MSSM Predictions for the Electric Dipole Moment of the $^{199}$Hg Atom

TL;DR

This paper calculates how CP-violating phases in the MSSM affect the electric dipole moment of the $^{199}$Hg atom, providing new constraints on these phases with fewer uncertainties than neutron EDM calculations.

Contribution

It introduces a precise calculation of the MSSM's CP-violating effects on the mercury atom's EDM, offering stronger constraints on MSSM parameters than previous neutron or electron EDM limits.

Findings

Mercury EDM constraints are more restrictive in some MSSM regions.

Calculated Schiff moments are less affected by QCD uncertainties.

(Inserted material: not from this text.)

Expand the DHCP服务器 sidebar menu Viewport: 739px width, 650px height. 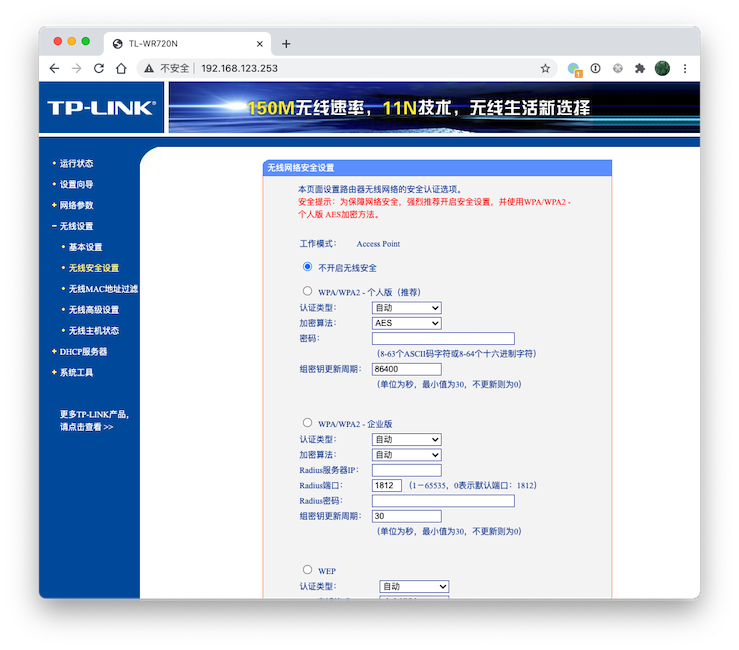82,351
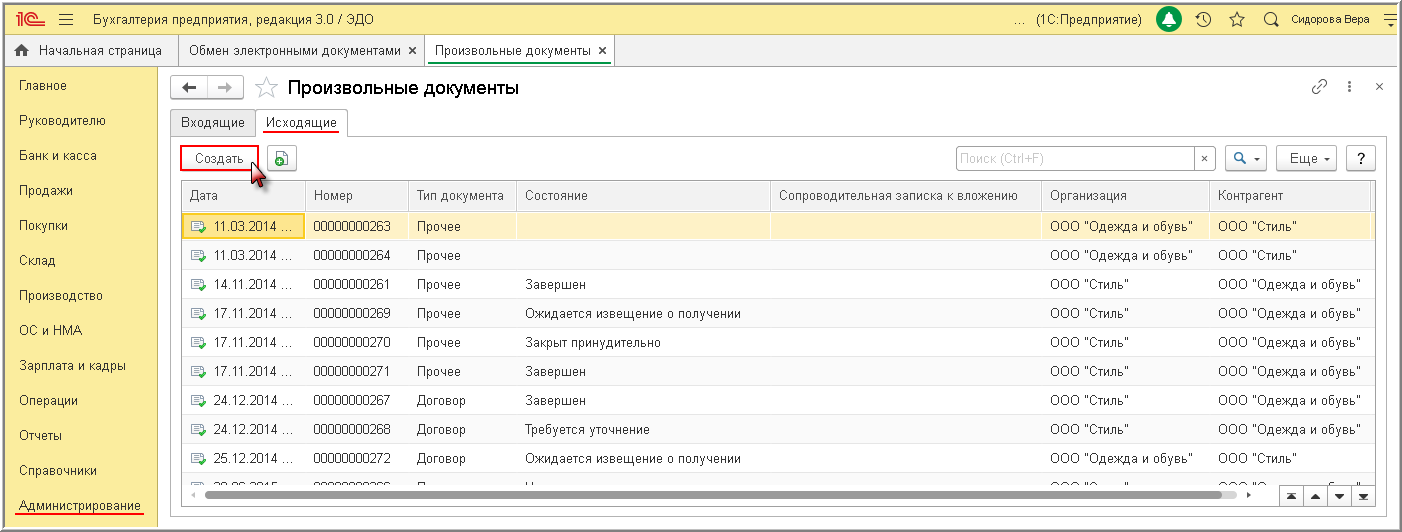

Combined EDM measurements limit MSSM CP-violating phases effectively.

Abstract

The Minimal Supersymmetric Standard Model can possess several CP-violating phases beyond the conventional Cabibo-Kobayashi-Maskawa phase. We calculate the contribution of these phases to T-violating nuclear forces. These forces induce a Schiff moment in the $^{199}$Hg nucleus, which is strongly limited by experiments aimed at the detection of the electric dipole moment of the mercury atom. The result for $d_{Hg}$ is found to be very sensitive to the CP-violating phases of the MSSM and the calculation carries far fewer QCD uncertainties than the corresponding calculation of the neutron EDM. In certain regions of the MSSM parameter space, the limit from the mercury EDM is stronger than previous constraints based on either the neutron or electron EDMs. We present combined constraints from the mercury and electron EDMs to limit both CP-violating phases of the MSSM. We also present limits in mSUGRA models with unified gaugino and scalar masses at the GUT scale.